Work instruction
From the piece on a longtime friendship below, reproduce word for word the passage that begins with the words containing "A friend who laughs" and ends with "occasion even funny.".

You will say and do and dream and err and triumph over and over again between now and then… enjoy every moment of it.
58 year old me to Young Me
Met with a friend today. You know you’re getting on in years when you can say, “I’ve known her for almost 30 years.” Yeah, that kinda friend. A forever and always friend. A friend who will drive an hour or so just for a quick hug and a short conversation.
A friend who laughs and cries with you, shares her victories and sorrows, gives and receives Truth (even when it stings), prays for you, shares photos of her latest cruise, rolls her eyes with you at Husband’s latest antics, and who already misses you before you’ve even hugged good-bye… is the best gift ever.
This is a soul with whom being vulnerable is safe, authenticity is a must, and healing is inevitable. We two are connected supernaturally, knit together as the Scorpios we are, deep and curious, perhaps more than a little mistrusting and cynical… with willing hearts to surrender bitterness, release victim narrative, and remember that we are loved, loveable, worthy, and on occasion even funny.
I was an awkward youngster, grew into an awkward preteen, and developed into a people-pleasing teenager-young adult-adult. Because I couldn’t quite fit in, couldn’t find my tribe/circle/group, I doubted I was friend material… or that I would ever find a friend, let alone a group of them. My younger self struggled in doubt, insecurity, wanted to play small, keep the light on dim, hide it all under a bushel. Striving, conniving, manipulating, trying-trying-trying became all that I knew. Perfectionism. Setting that bar so high… and then beating myself with it, whether I achieved its heights or not.

Available data

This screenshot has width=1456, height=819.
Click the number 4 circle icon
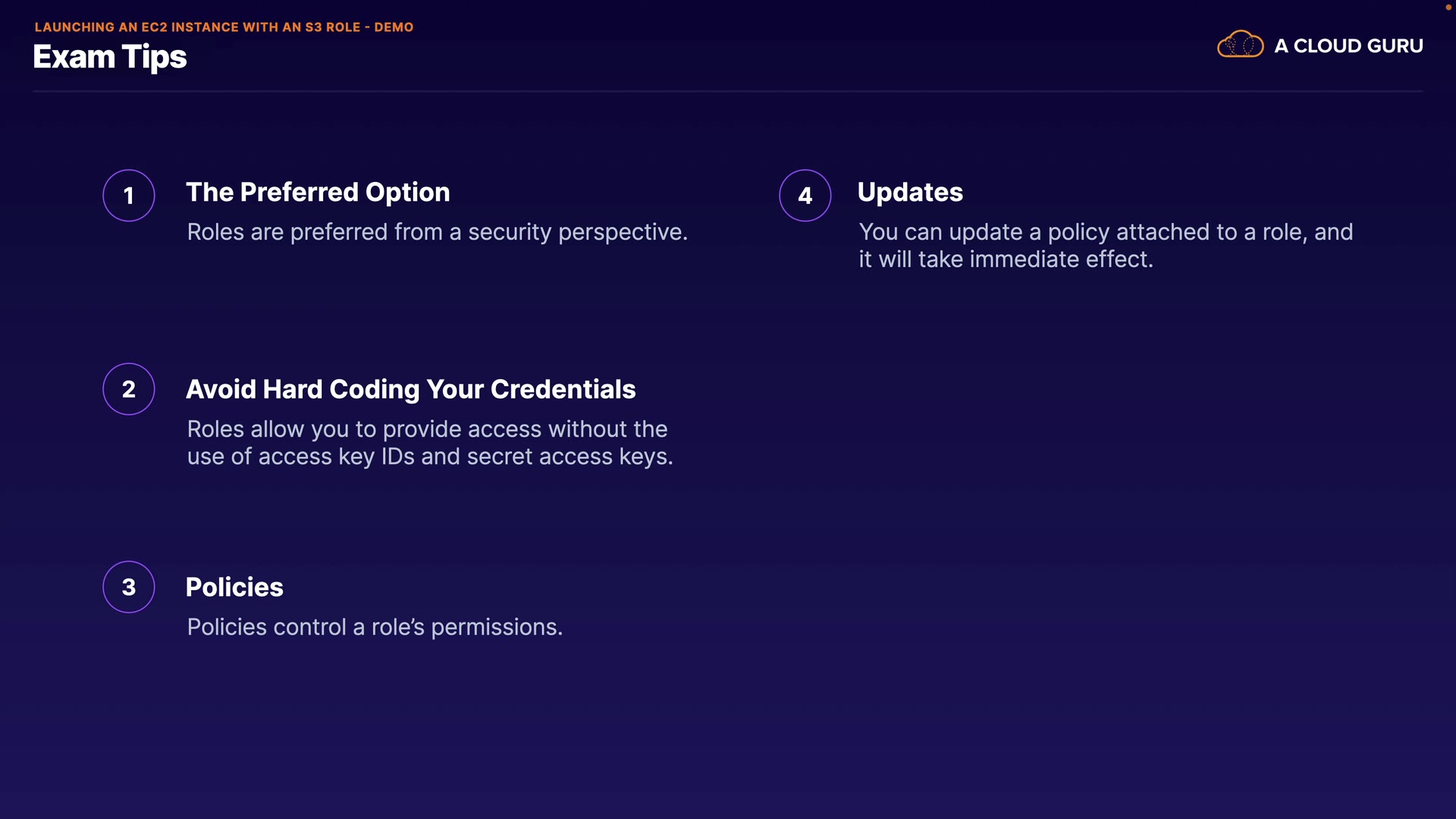point(805,196)
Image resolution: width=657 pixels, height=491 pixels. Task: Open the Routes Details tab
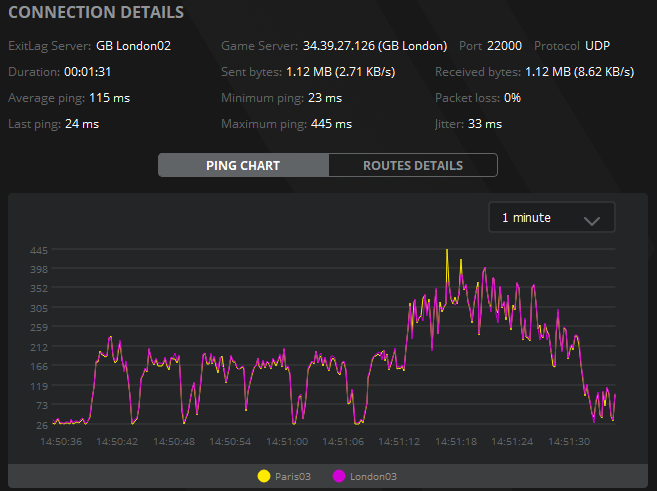tap(412, 165)
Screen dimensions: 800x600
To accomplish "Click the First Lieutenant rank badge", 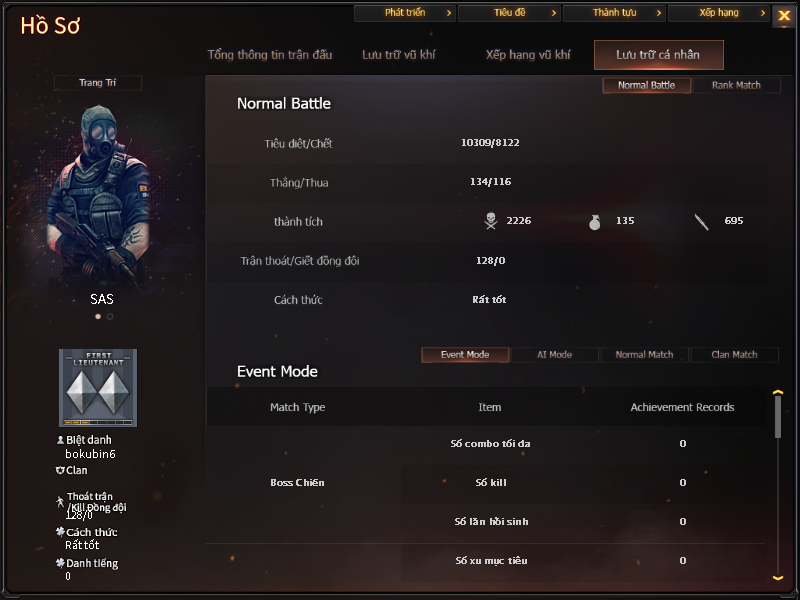I will click(98, 388).
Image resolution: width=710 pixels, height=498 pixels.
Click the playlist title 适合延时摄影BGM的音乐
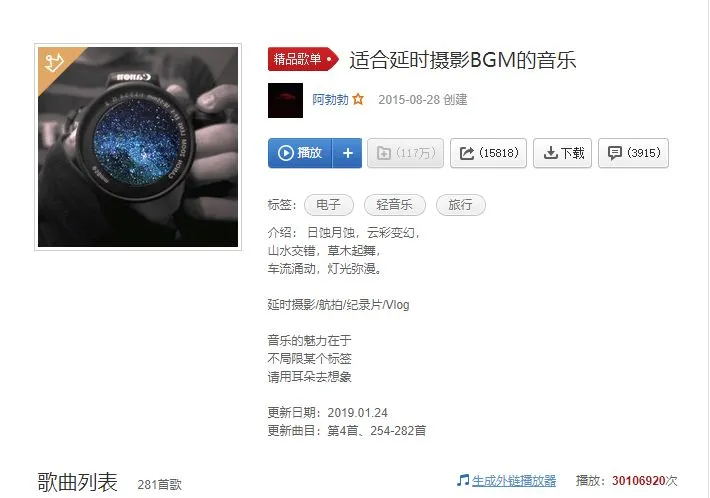point(462,60)
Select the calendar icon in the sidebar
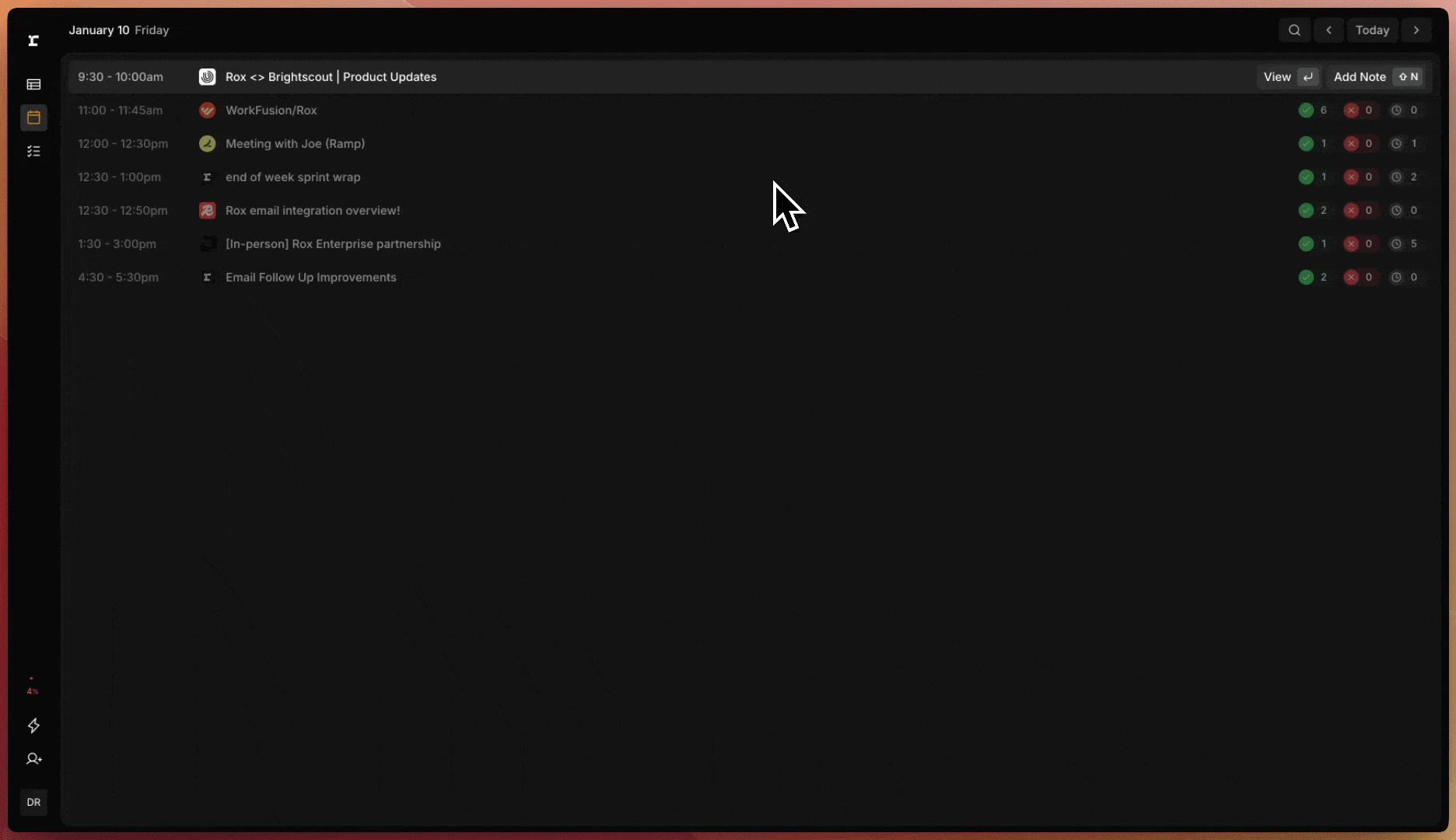Viewport: 1456px width, 840px height. 33,117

Response to the exercise
A friend who laughs and cries with you, shares her victories and sorrows, gives and receives Truth (even when it stings), prays for you, shares photos of her latest cruise, rolls her eyes with you at Husband’s latest antics, and who already misses you before you’ve even hugged good-bye… is the best gift ever.
This is a soul with whom being vulnerable is safe, authenticity is a must, and healing is inevitable. We two are connected supernaturally, knit together as the Scorpios we are, deep and curious, perhaps more than a little mistrusting and cynical… with willing hearts to surrender bitterness, release victim narrative, and remember that we are loved, loveable, worthy, and on occasion even funny.